Your goal: Each line below that carries the string "description" must appear in the answer.

[Saved entries]
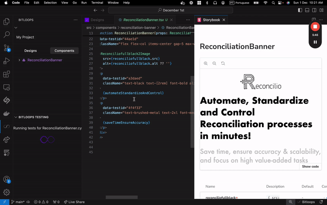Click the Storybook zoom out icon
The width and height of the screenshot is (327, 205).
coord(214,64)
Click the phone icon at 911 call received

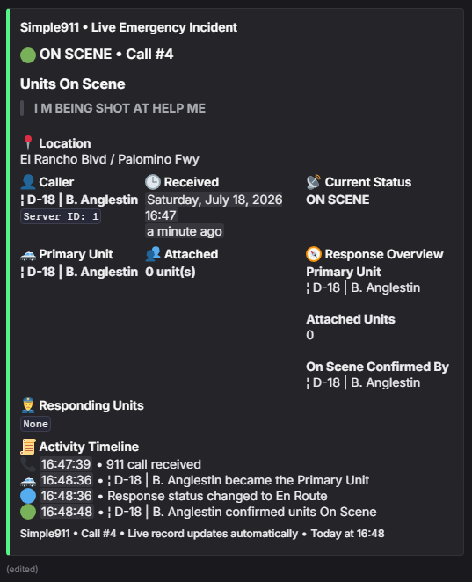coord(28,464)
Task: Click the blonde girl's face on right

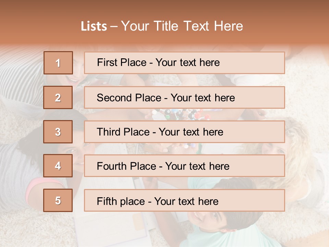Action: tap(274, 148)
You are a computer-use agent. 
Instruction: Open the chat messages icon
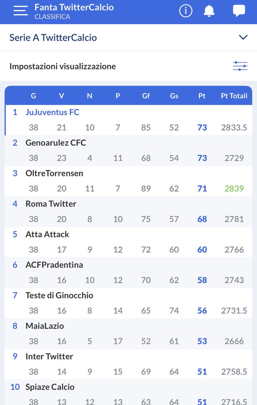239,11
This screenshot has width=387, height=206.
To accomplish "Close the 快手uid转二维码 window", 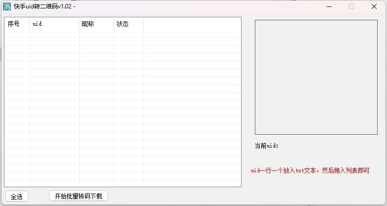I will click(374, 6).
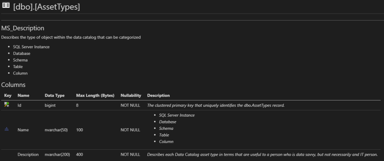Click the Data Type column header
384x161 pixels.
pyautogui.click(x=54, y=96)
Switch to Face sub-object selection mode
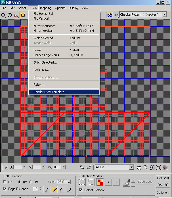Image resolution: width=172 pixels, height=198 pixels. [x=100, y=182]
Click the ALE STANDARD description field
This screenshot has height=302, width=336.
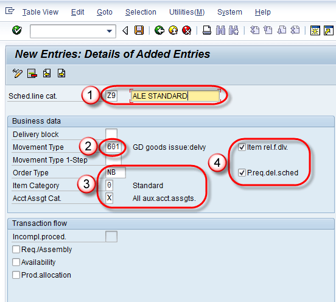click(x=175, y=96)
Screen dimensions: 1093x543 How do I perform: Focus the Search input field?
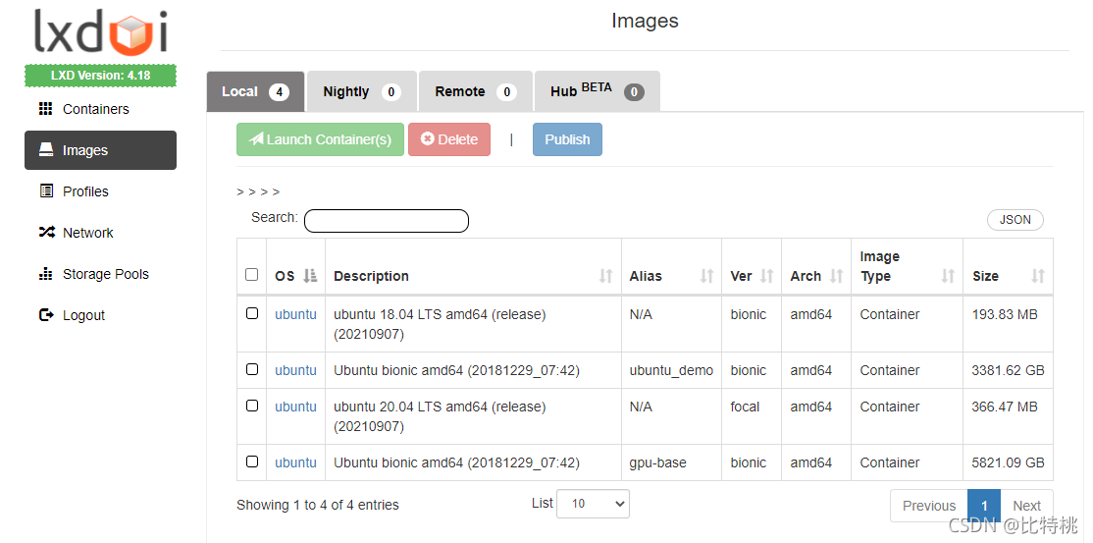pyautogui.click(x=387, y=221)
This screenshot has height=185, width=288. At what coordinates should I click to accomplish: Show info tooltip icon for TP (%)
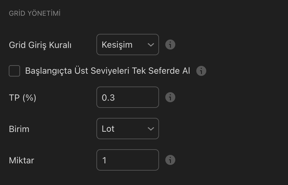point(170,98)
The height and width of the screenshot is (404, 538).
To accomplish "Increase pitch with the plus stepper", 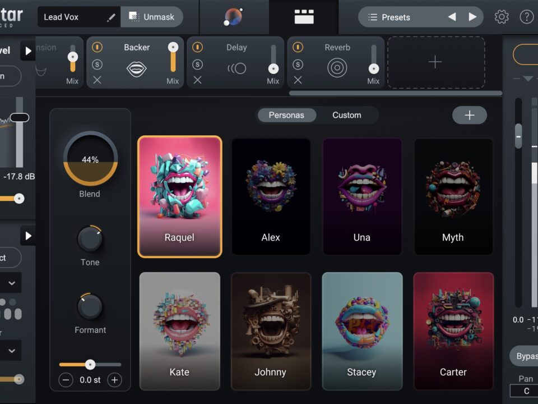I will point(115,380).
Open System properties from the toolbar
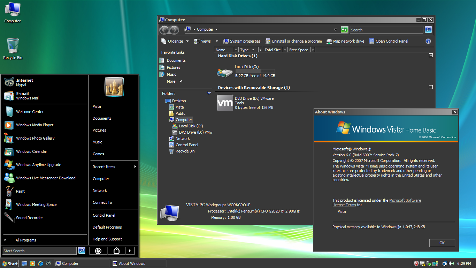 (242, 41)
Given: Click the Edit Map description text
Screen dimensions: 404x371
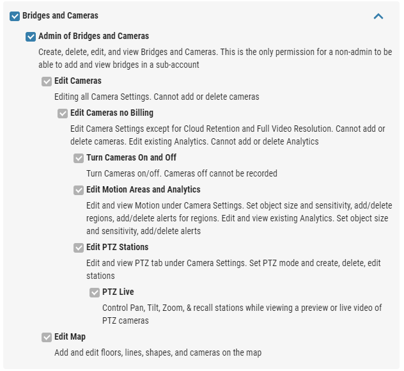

Completed task:
Click the ALE STANDARD description field
Given: Click the Edit Map description text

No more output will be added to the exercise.